I too am from a family that has been touched repeatedly by
anencephaly & other neural tube defects (on my side - make me feel
guilty much you think?)....2 of my cousins have also had anen
babies, and I lost a cousin to spina bifida as an infant.

If only we didn't have this condition in common huh! But I'm glad
that at least we all have each other, I felt terribly alone when we
first learnt of Ben's condition.

--- In as_ap@..., "Tammie" <madtado@...> wrote:
>
> Hi Everyone,
> My name is Tammie and I lost my daughter to Anencephaly
almost 9
> 1/2 years ago. It sounds so long ago, but I miss her and think
about
> her all the time. Danielle was born at 21 weeks. She passed
> peacefully in my arms. Danielle has an older sister Samantha, 10
and a
> little brother Sean 8. Three years after Danielle passed my
sister
> rang me to tell me that the baby she was carrying was also
> Anencephalic. My whole world fell apart. Lisa asked me to be with
her
> when she gave birth to her precious baby. How could I say no. She
gave
> birth to Jesse the most gorgeous baby boy.

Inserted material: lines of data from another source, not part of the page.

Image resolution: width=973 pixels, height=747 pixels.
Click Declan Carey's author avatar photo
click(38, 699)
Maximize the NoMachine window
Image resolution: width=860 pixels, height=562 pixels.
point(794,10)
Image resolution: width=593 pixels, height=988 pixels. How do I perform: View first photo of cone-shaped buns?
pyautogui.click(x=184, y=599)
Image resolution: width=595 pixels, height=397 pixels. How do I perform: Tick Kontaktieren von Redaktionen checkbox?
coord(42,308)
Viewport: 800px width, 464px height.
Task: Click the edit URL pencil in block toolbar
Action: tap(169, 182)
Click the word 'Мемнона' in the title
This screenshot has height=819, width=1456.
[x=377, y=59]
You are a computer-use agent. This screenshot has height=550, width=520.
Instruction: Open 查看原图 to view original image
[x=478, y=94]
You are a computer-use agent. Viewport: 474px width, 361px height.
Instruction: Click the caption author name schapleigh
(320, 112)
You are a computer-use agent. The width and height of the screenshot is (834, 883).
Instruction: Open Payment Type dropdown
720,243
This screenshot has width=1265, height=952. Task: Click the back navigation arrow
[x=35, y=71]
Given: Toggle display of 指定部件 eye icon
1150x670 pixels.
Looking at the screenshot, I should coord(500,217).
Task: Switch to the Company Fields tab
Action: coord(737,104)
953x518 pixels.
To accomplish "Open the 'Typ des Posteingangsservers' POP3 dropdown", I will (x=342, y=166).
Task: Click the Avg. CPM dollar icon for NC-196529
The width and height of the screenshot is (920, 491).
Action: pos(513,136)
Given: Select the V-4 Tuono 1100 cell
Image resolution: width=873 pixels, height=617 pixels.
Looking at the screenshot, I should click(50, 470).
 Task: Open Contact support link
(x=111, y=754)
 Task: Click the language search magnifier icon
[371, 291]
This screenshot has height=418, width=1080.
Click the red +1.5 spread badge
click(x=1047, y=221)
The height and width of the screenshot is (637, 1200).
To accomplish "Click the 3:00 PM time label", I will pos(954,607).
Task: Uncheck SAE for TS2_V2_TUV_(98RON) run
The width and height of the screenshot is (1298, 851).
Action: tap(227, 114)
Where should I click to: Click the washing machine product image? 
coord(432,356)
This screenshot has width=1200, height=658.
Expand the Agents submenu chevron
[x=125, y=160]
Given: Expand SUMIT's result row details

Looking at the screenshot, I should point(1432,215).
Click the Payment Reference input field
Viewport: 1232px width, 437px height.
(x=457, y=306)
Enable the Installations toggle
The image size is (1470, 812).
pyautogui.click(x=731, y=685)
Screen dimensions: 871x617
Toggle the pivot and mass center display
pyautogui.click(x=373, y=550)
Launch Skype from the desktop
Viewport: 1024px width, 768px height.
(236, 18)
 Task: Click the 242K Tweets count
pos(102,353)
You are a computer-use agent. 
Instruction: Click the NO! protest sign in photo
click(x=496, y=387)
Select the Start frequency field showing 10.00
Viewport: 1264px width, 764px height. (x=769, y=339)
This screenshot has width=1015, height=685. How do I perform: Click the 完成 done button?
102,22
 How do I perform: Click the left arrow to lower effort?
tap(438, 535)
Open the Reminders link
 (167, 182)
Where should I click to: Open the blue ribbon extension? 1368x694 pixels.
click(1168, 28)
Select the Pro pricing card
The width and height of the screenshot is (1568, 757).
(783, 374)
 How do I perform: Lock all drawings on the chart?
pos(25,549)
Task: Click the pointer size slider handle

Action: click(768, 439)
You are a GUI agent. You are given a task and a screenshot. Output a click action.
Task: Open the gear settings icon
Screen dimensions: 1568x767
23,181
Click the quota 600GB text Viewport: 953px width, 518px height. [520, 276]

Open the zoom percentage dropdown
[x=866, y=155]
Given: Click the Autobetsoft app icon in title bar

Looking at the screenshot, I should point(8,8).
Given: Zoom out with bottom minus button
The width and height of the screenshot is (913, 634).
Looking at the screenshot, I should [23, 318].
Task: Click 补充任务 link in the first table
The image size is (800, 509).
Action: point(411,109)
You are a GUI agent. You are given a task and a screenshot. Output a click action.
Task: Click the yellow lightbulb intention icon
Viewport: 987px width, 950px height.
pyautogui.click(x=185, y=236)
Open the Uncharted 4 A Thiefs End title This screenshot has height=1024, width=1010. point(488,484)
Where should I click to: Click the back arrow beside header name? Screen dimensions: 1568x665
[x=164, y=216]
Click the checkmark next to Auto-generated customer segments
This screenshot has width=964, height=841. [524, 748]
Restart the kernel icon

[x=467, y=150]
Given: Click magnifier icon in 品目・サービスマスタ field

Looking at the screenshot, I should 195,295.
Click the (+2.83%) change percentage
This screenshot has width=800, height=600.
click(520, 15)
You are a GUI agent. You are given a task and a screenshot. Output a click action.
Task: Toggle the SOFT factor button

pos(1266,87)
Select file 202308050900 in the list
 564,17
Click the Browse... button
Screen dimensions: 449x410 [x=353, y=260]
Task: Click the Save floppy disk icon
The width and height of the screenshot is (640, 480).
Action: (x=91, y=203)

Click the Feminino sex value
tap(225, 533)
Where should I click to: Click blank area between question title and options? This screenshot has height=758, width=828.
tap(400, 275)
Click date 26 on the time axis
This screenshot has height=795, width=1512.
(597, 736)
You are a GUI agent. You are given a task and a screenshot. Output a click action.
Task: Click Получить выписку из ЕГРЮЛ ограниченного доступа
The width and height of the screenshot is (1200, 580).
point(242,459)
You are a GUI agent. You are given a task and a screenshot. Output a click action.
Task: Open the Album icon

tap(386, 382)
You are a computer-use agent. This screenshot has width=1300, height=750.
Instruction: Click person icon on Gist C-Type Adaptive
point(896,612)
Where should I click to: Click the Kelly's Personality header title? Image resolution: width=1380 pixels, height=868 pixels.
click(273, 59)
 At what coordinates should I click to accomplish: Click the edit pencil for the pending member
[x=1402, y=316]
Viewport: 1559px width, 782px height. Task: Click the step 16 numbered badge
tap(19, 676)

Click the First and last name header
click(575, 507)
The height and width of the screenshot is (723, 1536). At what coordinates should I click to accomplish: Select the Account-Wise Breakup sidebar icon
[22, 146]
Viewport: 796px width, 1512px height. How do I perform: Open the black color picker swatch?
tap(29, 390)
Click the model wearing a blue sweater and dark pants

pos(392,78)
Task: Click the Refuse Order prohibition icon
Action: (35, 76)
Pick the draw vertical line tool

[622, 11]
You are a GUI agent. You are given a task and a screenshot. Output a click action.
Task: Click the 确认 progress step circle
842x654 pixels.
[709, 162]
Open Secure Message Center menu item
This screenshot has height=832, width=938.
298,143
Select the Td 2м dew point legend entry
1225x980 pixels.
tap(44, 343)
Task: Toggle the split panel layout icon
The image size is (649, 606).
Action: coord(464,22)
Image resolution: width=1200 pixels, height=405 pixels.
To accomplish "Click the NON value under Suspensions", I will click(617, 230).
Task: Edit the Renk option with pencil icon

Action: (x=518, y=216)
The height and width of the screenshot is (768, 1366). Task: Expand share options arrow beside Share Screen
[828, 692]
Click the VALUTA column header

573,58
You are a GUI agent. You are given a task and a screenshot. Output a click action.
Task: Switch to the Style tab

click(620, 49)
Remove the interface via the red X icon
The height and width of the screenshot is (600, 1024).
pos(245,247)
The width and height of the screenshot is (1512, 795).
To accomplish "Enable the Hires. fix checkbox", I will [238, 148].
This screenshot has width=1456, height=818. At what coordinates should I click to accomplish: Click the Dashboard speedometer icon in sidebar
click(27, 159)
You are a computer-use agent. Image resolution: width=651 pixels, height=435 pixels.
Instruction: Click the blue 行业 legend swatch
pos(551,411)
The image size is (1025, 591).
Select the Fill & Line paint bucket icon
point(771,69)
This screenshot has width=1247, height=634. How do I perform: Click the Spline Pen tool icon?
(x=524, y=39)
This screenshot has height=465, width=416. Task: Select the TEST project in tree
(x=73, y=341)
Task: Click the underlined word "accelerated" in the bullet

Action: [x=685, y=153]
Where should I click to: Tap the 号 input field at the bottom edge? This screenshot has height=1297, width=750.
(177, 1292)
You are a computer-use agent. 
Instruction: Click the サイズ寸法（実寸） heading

I tried to hold it
> together, but after going through the whole thing again I went
into a
> depression. Then I was told that my chances of having another
baby
> with a NT defect was 1 in 25, thats if I take the folic acid. Lisa
has
> had two healthy baby boys since she lost Jesse. Sebastian is 5 and
> Tyler is 2. I live in Melbourne and work as a Division 2 nurse. I
have
> been married for 11 years to a great man. I look forward to
getting to
> know you all and your precious Angels.
> Hugs
> Tammie (or just Tam)
> xx
>